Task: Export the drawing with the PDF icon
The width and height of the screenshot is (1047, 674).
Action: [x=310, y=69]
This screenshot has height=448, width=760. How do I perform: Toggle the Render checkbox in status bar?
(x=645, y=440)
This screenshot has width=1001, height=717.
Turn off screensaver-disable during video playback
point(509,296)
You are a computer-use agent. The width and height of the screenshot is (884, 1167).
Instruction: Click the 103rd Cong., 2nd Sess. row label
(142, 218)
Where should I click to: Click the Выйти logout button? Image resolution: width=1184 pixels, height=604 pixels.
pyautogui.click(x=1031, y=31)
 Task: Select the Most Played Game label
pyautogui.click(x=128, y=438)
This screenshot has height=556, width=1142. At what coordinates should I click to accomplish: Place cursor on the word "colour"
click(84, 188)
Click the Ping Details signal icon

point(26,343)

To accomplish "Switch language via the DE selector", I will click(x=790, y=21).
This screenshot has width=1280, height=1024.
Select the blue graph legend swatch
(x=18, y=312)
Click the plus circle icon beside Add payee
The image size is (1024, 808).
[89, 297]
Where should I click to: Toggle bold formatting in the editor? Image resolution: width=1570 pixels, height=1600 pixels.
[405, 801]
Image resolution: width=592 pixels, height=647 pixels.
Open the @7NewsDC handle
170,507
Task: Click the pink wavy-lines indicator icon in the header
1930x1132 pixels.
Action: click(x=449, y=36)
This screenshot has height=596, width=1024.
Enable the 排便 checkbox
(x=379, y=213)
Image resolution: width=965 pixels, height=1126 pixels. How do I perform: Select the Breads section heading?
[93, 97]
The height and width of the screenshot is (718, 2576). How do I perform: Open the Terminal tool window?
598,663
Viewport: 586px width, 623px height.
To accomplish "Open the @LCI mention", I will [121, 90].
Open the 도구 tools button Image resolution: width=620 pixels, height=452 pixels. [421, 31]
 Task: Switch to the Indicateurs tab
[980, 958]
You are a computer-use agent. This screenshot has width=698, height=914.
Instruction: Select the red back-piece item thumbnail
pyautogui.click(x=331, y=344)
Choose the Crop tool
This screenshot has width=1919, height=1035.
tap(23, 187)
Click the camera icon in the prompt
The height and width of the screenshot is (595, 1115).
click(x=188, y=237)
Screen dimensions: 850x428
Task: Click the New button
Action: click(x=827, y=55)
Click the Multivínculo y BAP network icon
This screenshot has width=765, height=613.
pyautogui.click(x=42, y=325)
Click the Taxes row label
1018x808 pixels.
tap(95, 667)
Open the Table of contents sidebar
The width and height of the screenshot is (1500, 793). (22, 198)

■ Task item ■
Pull from the data each line where the string "agent" turns up.

■ Answer ■
You are a computer-use agent. The width and height of the screenshot is (884, 1167).
You are a computer-use agent. This screenshot has width=698, height=914.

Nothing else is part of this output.